Being accused of any crime can be an unpleasant experience, but nobody appreciates being accused of betraying trust or a position of duty, often where the complainant is a former client, employer, or customer. A good fraud solicitor aggressively pursues the proactive defence of the case wherever possible, and also shows sensitivity to what the client is going through. Most have never been in trouble with the police. All are scared of the possibility of prison and are desperate to avoid it. It is our job to help the client avoid either a conviction and/or a prison sentence where possible. We take this responsibility seriously.

For anyone who wants more information about how abuse of position, embezzlement, employee fraud or related offences are dealt with in the courts, we have included a free guide to the basic principles in this area below. If you or a friend or family member are accused of a fraud by abuse of position, please call our national switchboard on freephone 0808 155 4870 and ask to speak to a member of our fraud team in our London, Manchester, Salford or Birmingham offices. We are happy to discuss your case on a no-obligation basis.

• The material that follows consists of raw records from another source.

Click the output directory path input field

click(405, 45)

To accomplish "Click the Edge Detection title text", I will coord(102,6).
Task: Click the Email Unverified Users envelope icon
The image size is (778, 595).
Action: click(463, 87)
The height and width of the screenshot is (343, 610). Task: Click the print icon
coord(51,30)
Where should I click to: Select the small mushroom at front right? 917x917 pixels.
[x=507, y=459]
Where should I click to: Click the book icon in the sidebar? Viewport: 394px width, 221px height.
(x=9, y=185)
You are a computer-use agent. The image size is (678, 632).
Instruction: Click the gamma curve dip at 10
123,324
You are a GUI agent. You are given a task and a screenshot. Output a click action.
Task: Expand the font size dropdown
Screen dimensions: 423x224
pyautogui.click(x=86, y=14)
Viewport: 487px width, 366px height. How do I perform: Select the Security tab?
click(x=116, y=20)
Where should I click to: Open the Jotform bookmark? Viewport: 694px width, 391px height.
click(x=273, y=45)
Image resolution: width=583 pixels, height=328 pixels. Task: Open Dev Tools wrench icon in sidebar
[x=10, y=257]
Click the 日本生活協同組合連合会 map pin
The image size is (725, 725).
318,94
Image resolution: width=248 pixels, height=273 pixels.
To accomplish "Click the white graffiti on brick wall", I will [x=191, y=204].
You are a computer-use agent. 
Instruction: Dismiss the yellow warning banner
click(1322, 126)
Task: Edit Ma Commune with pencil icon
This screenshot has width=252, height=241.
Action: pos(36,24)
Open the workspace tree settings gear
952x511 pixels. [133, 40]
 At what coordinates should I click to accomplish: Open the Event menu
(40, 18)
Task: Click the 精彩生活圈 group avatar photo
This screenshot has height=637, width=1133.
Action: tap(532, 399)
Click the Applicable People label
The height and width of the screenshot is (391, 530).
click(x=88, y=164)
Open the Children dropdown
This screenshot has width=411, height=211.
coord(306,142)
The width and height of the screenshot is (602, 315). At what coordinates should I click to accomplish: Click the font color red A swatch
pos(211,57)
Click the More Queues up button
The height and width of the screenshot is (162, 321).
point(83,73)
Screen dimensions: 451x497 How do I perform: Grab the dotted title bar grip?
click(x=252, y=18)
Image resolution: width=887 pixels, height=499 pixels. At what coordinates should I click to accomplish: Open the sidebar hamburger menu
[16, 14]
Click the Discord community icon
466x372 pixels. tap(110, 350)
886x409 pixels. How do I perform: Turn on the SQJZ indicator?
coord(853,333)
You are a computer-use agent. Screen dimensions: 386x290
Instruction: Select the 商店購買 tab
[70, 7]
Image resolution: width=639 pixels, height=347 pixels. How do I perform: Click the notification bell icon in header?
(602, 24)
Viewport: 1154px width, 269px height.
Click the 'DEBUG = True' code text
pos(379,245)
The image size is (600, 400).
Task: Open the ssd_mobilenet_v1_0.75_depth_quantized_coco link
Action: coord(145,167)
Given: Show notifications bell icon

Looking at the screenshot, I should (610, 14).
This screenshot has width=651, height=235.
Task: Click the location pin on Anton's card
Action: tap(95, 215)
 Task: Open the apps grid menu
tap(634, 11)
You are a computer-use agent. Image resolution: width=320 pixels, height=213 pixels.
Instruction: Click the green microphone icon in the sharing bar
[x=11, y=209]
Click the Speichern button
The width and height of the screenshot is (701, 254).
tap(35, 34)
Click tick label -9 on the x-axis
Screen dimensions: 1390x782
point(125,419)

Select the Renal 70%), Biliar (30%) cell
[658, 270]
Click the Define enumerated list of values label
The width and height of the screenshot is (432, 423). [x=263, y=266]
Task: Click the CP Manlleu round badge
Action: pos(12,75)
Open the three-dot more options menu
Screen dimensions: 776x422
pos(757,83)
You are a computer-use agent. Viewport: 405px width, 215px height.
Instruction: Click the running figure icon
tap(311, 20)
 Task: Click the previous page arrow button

The Law – section 4 Fraud Act

1. A person is in breach of this section if he:

a) occupies a position in which he is expected to safeguard, or not to act against, the financial interests of another person

b) dishonestly abuses that position, and intends, by means of the abuse of that position:

2. A person may be regarded as having abused his position even though his conduct consisted of an omission rather than an act.

Dishonesty

The test for dishonesty in fraud cases is based on the definition in the case of Ghosh. This means that a defendant could be found guilty of Fraud and in particular fraud by abuse of position even though he or she genuinely believed him or herself or another to have a right to the property in question. This would depend on whether a jury decided if the defendant came by the property as dishonest even though they accept that he had a right to it in any event. An example of this might be where a creditor tricks a debtor into paying over an amount which is legitimately owed to him. This strange position did not seem to be a problem under the law preceding the Fraud Act 2006. But the wording of the new law seems to actively urge the court to look, not so much at the dishonesty of the motive but at the dishonesty of the means. For example, S.2 deals with fraud by dishonestly making a false representation with a view to making a gain, rather than making a false representation with a view to dishonestly making a gain. So, an accountant, retained by a company uses his position to obtain, by a dishonest method, arrears of fees properly owed to him, may be convicted of fraud by abuse of position.

Fraud Act 2006, s. 5 states:

Extend only to gain or loss in money or other property include any such gain or loss whether temporary or permanent and ‘property’ means any property whether real or personal (including things in action and other intangible property. ‘Gain’ includes a gain by keeping what one has, as well as a gain by getting what one does not have. ‘Loss’ includes a loss by not getting what one might get, as well as a loss by parting with what one has.

A defendant may act with ‘intent to gain’ even where he/she seeks to acquire property owing to him/her; and even intent to gain or lose on a temporary basis may suffice, for example, where payment is withheld by an accountant in order to accrue interest or to help cash flow.

Liability by omission

It is clear that this section 4 Fraud Act 2006 encompasses both action and inaction with intent to cause gain or loss. A company director who intends to get new business for himself personally rather than seek to secure new business on behalf of his company would be within the ambit of this offence. What of the position of an employee who fails to pass on new business leads to the loft conversion company that employs him, diverting them instead to his brother in law who is a builder? Can this person be guilty of fraud by abuse of position?

Who is in a position of trust?

Section 4 Fraud Act 2006 is clearly intended to prevent the dishonest abuse of position by those whom we are entitled to consider above suspicion e.g. a trustee, company director or executor of a will. However, it is not all together clear who will be regarded as falling into the category of being expected to safeguard, or not act against, the financial interests of another person. Employees who use their position to gain something for themselves even though they are not actually stealing property would be caught by this section. A clear example is where catering or bar staff buy in their own goods to sell to customers instead of those of the employers. What about the a nurse who is looking after a patient or a less formal carer? In a recent case this section was considered in relation to a young man who persuaded his elderly next-door neighbour to give him the million pounds that he had won on the lottery on the basis of family friendship. It will in all cases come down to a matter of fact and degree as to who is or is not in a position of trust for the purposes of this section.